A recall was initiated in April following the discovery that the pills contained dosages of the active ingredient exceeding the intended levels.
Following this there has been a flurry of suits filed, with over 30 cases currently passing through Federal courts in states including New Jersey, California and Alabama.
Some of these suits claim that Actavis had knowledge of risks that were not clearly communicated on Digitek’s label and deliberately misrepresented the dangers posed by the product.
This is tied in with a warning letter issued by the FDA in 2006 that resulted in the suspension of new drug production at Actavis’ New Jersey manufacturing facility.
Digitek was cited specifically in the warning, with the FDA reprimanding Actavis for not submitting periodic safety reports for some drugs. As a consequence at least 26 adverse drug experiences (ADEs) were caused, six of which could be classed as potentially serious.
Shifting legal landscape
The likelihood of success for the plaintiffs in the Digitek and also heparin cases could be significantly impacted upon by another suit currently going through the courts.
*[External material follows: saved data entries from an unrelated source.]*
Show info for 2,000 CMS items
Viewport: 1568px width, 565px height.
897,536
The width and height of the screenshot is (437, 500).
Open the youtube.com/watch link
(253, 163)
Oral arguments in Wyeth v. Levine are scheduled to begin in the autumn and could potentially set a significant precedent for all cases that follow.
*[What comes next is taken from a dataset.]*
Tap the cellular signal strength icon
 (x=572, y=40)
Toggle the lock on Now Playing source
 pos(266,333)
In February the Riegel v Medtronic case laid down a marker for the device industry, with the US Supreme Court ruling that patients injured by certain medical devices that gain US Food and Drug Administration (FDA) approval cannot sue the product's manufacturer.
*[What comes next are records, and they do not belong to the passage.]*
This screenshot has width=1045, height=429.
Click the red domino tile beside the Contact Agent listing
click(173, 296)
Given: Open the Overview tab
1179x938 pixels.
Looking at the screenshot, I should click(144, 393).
The Justices voted 8-1 in favour of Medtronic, believing that allowing lawsuits against device makers disrupts the FDA regulatory process, which should be regarded as the gold standard.
Justice Antonin Scalia wrote the findings, communicating the opinion that only an objective regulatory body is capable of viewing the big picture.
She wrote: "A jury, on the other hand, sees only the cost of a more dangerous design and is not concerned with its benefits; the patients who reaped those benefits are not represented in court."
However, there is a counter-argument that given the difficulties faced by the FDA in regulating the industry the courts provide another, important balance and safety net.
Regardless of this Wyeth v Levine may mark a similar watershed for pharmaceutical manufacturers, ushering in an era when allegedly defective drugs are dealt with solely by the FDA with the mechanism for personal liability claims stunted.